Check out the Internships at Emergent Holdings video to learn more.
JOB DESCRIPTION:
Perform exploratory data analysis and feature engineering.
Build predictive models using supervised and unsupervised learning approaches on structured and unstructured data.
Train natural language processing models to extract information from notes and scanned documents.
Conduct hyper-parameter tuning and feature selection.
Evaluate model performance and create exhibits such as lift charts.
Research new machine learning and statistics algorithms/concepts/frameworks.
Communicate results via presentations, reports, and dashboards to both technical and nontechnical stakeholders.
Assist with peer review of code.
Learn about risk, pricing, claims handling and gain an in-depth understanding of property and casualty insurance.
Attend sprint planning and daily standups and present work completed during biweekly sprint reviews.
EMPLOYMENT QUALIFICATIONS:
Have status as either senior undergraduate or graduate student (MS/MA) as of the end of the spring term.
Hold a cumulative grade point average of 3.0 or better as of the most recent grading period.
Be able to work full-time during normal business hours for this summer.
Be available to begin employment between mid-May and mid-June.
EDUCATION OR EQUIVALENT EXPERIENCE: Should hold or be pursuing a bachelor's or master's degree in Data Science, Statistics, Computer Science, Mathematics, Operations Research, Engineering, Physics, Actuarial Science, or similar analytical STEM field.
EXPERIENCE: With proper education and projects (either personal or scholastic) no prior work experience necessary.
SKILLS/KNOWLEDGE/ABILITIES (SKA) REQUIRED:
Strong knowledge of statistical modeling and machine learning algorithms, including:
Gradient boosted trees e.g. XGBoost, LightGBM, etc.
Artificial neural networks, including deep architectures.

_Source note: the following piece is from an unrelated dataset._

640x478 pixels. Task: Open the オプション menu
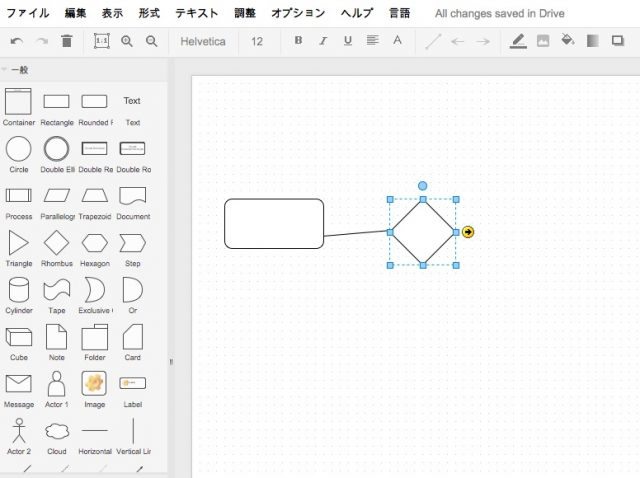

Generalized linear models (GLMs) e.g. linear and logistic regression
Dimensionality reduction, e.g. Principal component analysis (PCA)
K-means clustering
Lasso and Ridge regularization
Intermediate Python programming, including packages such as pandas, matplotlib, NumPy, scikit-learn, etc.
Working knowledge of SQL and relational databases.
Knowledge of natural language processing concepts, including at least three of the following: TF-IDF, topic modeling, sentiment analysis, word embeddings (e.g. Word2Vec), BERT, GPT.
Have some experience with Git and cloud resources like Azure or AWS, and good coding habits
Ability to present information and ideas, clearly and concisely in both written and oral manner.
Ability to establish workflows, manage multiple projects and meet necessary deadlines while maintaining composure during stressful workloads and/or deadlines.